_What you are asked to do_:
Without omitting anything, return the records precisely as given.
*** Data to examine
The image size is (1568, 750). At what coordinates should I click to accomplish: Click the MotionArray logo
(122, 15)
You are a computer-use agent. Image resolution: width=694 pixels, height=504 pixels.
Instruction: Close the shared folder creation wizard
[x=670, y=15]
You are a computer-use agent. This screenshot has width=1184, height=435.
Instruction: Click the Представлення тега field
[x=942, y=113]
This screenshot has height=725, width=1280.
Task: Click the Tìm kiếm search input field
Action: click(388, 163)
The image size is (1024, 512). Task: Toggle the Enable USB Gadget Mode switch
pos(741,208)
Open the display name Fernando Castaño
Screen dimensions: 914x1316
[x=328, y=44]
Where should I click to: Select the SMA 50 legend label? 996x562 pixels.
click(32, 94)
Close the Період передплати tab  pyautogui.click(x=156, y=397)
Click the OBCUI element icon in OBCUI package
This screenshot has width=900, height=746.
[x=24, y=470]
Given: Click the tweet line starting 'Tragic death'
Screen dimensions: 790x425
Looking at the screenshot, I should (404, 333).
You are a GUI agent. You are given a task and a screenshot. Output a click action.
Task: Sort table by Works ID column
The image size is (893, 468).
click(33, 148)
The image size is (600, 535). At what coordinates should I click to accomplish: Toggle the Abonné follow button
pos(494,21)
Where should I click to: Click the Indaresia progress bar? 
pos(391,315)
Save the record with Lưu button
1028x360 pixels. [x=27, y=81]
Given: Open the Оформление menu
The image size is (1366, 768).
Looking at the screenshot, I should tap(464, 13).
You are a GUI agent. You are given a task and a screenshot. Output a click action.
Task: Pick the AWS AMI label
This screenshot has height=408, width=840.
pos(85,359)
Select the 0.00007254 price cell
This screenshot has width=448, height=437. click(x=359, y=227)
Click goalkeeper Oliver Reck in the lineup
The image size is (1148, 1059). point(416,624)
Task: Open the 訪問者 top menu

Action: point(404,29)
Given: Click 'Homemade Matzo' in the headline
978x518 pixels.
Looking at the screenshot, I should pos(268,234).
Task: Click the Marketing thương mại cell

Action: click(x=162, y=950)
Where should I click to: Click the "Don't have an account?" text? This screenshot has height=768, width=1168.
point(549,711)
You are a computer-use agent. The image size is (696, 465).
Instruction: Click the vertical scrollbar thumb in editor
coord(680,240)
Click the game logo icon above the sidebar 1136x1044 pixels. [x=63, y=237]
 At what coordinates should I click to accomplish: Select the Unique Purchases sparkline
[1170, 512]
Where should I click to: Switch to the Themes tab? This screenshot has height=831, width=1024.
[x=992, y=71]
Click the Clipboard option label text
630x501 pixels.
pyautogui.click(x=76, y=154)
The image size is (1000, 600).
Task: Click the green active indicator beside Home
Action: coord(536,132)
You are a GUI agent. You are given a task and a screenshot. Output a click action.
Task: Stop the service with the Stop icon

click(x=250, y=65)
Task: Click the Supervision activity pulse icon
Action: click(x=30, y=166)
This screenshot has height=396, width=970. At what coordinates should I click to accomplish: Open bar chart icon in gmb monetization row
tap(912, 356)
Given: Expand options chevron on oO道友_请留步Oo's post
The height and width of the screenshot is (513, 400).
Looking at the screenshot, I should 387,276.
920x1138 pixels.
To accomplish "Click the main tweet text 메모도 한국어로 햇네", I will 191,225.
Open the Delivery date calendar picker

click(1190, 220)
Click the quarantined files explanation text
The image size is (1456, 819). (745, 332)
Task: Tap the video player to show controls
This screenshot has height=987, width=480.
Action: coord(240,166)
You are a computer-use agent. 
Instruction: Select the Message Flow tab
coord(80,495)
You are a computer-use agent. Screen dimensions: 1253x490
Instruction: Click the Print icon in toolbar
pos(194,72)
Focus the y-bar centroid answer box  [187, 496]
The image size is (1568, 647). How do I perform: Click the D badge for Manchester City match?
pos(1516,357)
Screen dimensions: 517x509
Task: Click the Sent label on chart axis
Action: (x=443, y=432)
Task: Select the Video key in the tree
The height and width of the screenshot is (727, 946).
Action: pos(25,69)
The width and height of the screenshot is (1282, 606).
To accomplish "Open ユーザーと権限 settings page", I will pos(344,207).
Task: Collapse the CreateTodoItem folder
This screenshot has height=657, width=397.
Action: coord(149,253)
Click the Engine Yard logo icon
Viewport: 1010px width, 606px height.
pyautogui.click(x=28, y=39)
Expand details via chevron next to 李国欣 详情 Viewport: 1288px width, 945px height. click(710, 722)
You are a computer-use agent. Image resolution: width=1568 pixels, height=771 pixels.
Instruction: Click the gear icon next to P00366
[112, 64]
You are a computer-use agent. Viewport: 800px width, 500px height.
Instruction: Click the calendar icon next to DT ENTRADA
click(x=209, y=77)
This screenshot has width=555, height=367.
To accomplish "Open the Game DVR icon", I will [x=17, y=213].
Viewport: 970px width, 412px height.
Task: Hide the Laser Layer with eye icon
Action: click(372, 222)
******
_Result for this task_:
The image size is (1568, 750). At what coordinates should I click to accomplish: Click the MotionArray logo
(122, 15)
You are a computer-use agent. Image resolution: width=694 pixels, height=504 pixels.
Instruction: Close the shared folder creation wizard
[x=670, y=15]
You are a computer-use agent. This screenshot has width=1184, height=435.
Instruction: Click the Представлення тега field
[x=942, y=113]
This screenshot has height=725, width=1280.
Task: Click the Tìm kiếm search input field
Action: click(388, 163)
The image size is (1024, 512). Task: Toggle the Enable USB Gadget Mode switch
pos(741,208)
Open the display name Fernando Castaño
Screen dimensions: 914x1316
[x=328, y=44]
Where should I click to: Select the SMA 50 legend label? 996x562 pixels.
click(32, 94)
Close the Період передплати tab  pyautogui.click(x=156, y=397)
Click the OBCUI element icon in OBCUI package
This screenshot has width=900, height=746.
[x=24, y=470]
Given: Click the tweet line starting 'Tragic death'
Screen dimensions: 790x425
Looking at the screenshot, I should (404, 333).
You are a GUI agent. You are given a task and a screenshot. Output a click action.
Task: Sort table by Works ID column
The image size is (893, 468).
click(33, 148)
The image size is (600, 535). At what coordinates should I click to accomplish: Toggle the Abonné follow button
pos(494,21)
Where should I click to: Click the Indaresia progress bar? 
pos(391,315)
Save the record with Lưu button
1028x360 pixels. [x=27, y=81]
Given: Open the Оформление menu
The image size is (1366, 768).
Looking at the screenshot, I should tap(464, 13).
You are a GUI agent. You are given a task and a screenshot. Output a click action.
Task: Pick the AWS AMI label
This screenshot has height=408, width=840.
pos(85,359)
Select the 0.00007254 price cell
This screenshot has width=448, height=437. click(x=359, y=227)
Click goalkeeper Oliver Reck in the lineup
The image size is (1148, 1059). point(416,624)
Task: Open the 訪問者 top menu

Action: point(404,29)
Given: Click 'Homemade Matzo' in the headline
978x518 pixels.
Looking at the screenshot, I should pos(268,234).
Task: Click the Marketing thương mại cell

Action: click(x=162, y=950)
Where should I click to: Click the "Don't have an account?" text? This screenshot has height=768, width=1168.
point(549,711)
You are a computer-use agent. The image size is (696, 465).
Instruction: Click the vertical scrollbar thumb in editor
coord(680,240)
Click the game logo icon above the sidebar 1136x1044 pixels. [x=63, y=237]
 At what coordinates should I click to accomplish: Select the Unique Purchases sparkline
[1170, 512]
Where should I click to: Switch to the Themes tab? This screenshot has height=831, width=1024.
[x=992, y=71]
Click the Clipboard option label text
630x501 pixels.
pyautogui.click(x=76, y=154)
The image size is (1000, 600).
Task: Click the green active indicator beside Home
Action: coord(536,132)
You are a GUI agent. You are given a task and a screenshot. Output a click action.
Task: Stop the service with the Stop icon

click(x=250, y=65)
Task: Click the Supervision activity pulse icon
Action: click(x=30, y=166)
This screenshot has height=396, width=970. At what coordinates should I click to accomplish: Open bar chart icon in gmb monetization row
tap(912, 356)
Given: Expand options chevron on oO道友_请留步Oo's post
The height and width of the screenshot is (513, 400).
Looking at the screenshot, I should 387,276.
920x1138 pixels.
To accomplish "Click the main tweet text 메모도 한국어로 햇네", I will 191,225.
Open the Delivery date calendar picker

click(1190, 220)
Click the quarantined files explanation text
The image size is (1456, 819). (745, 332)
Task: Tap the video player to show controls
This screenshot has height=987, width=480.
Action: coord(240,166)
You are a computer-use agent. 
Instruction: Select the Message Flow tab
coord(80,495)
You are a computer-use agent. Screen dimensions: 1253x490
Instruction: Click the Print icon in toolbar
pos(194,72)
Focus the y-bar centroid answer box  [187, 496]
The image size is (1568, 647). How do I perform: Click the D badge for Manchester City match?
pos(1516,357)
Screen dimensions: 517x509
Task: Click the Sent label on chart axis
Action: (x=443, y=432)
Task: Select the Video key in the tree
The height and width of the screenshot is (727, 946).
Action: pos(25,69)
The width and height of the screenshot is (1282, 606).
To accomplish "Open ユーザーと権限 settings page", I will pos(344,207).
Task: Collapse the CreateTodoItem folder
This screenshot has height=657, width=397.
Action: coord(149,253)
Click the Engine Yard logo icon
Viewport: 1010px width, 606px height.
pyautogui.click(x=28, y=39)
Expand details via chevron next to 李国欣 详情 Viewport: 1288px width, 945px height. click(710, 722)
You are a computer-use agent. Image resolution: width=1568 pixels, height=771 pixels.
Instruction: Click the gear icon next to P00366
[112, 64]
You are a computer-use agent. Viewport: 800px width, 500px height.
Instruction: Click the calendar icon next to DT ENTRADA
click(x=209, y=77)
This screenshot has width=555, height=367.
To accomplish "Open the Game DVR icon", I will [x=17, y=213].
Viewport: 970px width, 412px height.
Task: Hide the Laser Layer with eye icon
Action: click(372, 222)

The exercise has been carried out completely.